§ Selection

Whatever else might be said when the Great Scorer comes to write against my name, let the record show that despite my other failings in this life, I once saved a soul from damnation! I ransomed a pagan baby. How many among you can make that boast?
In order to have been engaged in such holy work one needs to have been a sprout in a Roman Catholic convent school about a half-century ago. My formative years with the holy nuns coincided with the golden era of Catholic schooling, the 1950s and early ‘60s, before the Vatican introduced Lite Catholicism. The convent school of my childhood stressed the 4Rs — reading, ‘riting, ‘rithmetic and the right hook. Our lessons were taught not to the tune of a hickory stick, as the song goes, but with a long wooden pointer or a belt.
My early education was a cross between a World Wrestling Federation-sanctioned event and the quiz show “Jeopardy.” My parents were good people. They simply did not know any better. We had a kinder and gentler view of the world in those days. Everybody else is going to hell. Understand?

§ Raw data

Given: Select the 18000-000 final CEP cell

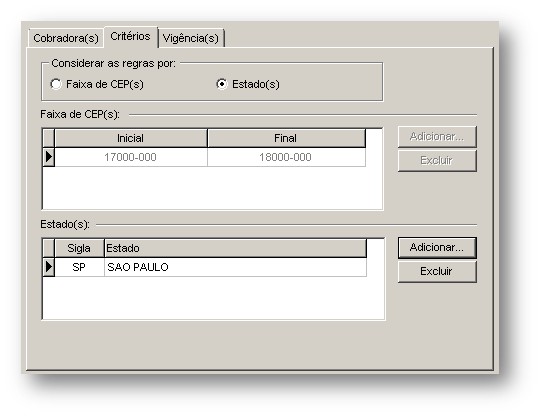Looking at the screenshot, I should [286, 157].
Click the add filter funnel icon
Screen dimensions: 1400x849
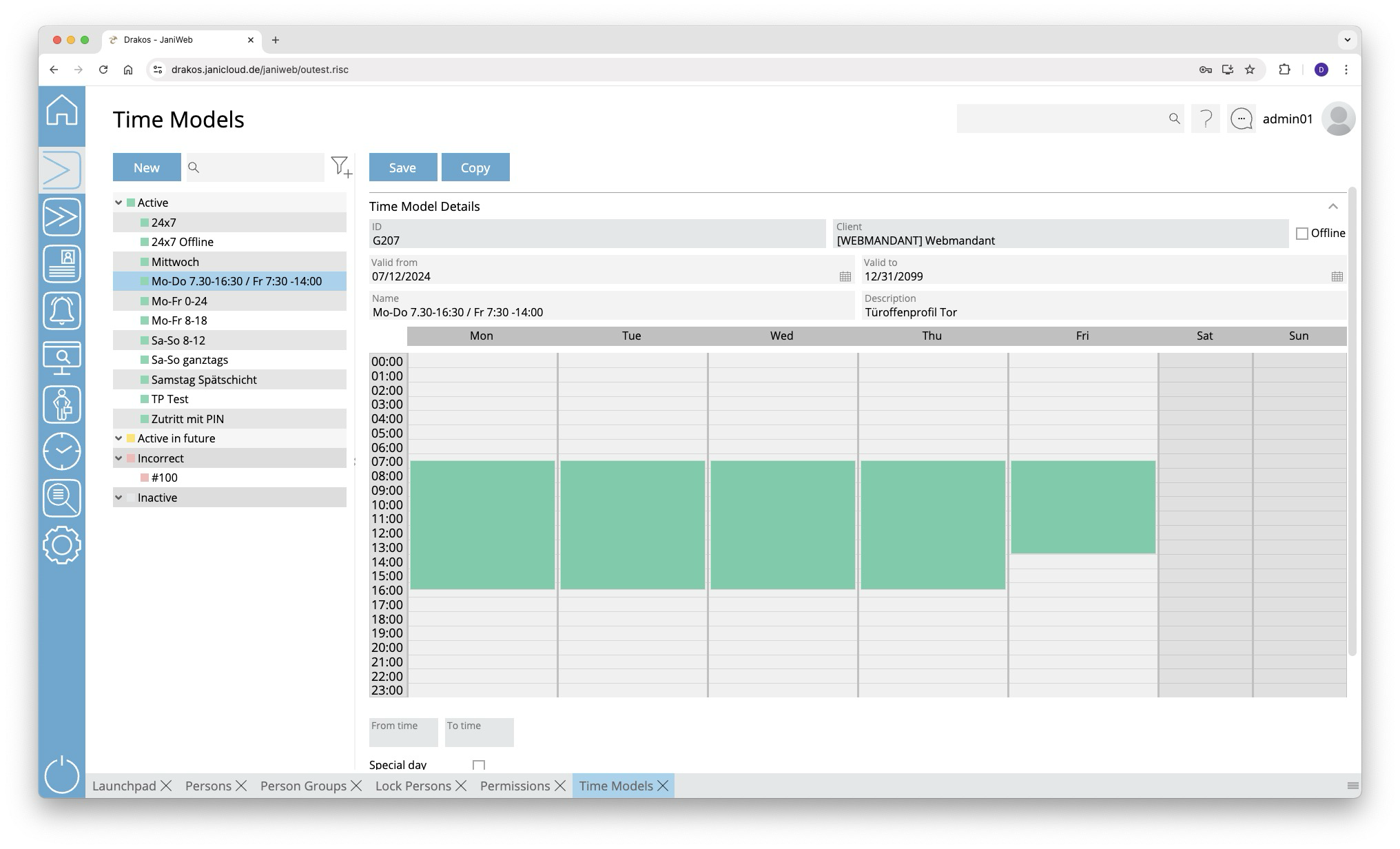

§ What is needed
In the recollection of convent schooling, which four subjects made up the "4Rs"?

§ The solution
Reading, 'riting, 'rithmetic and the right hook.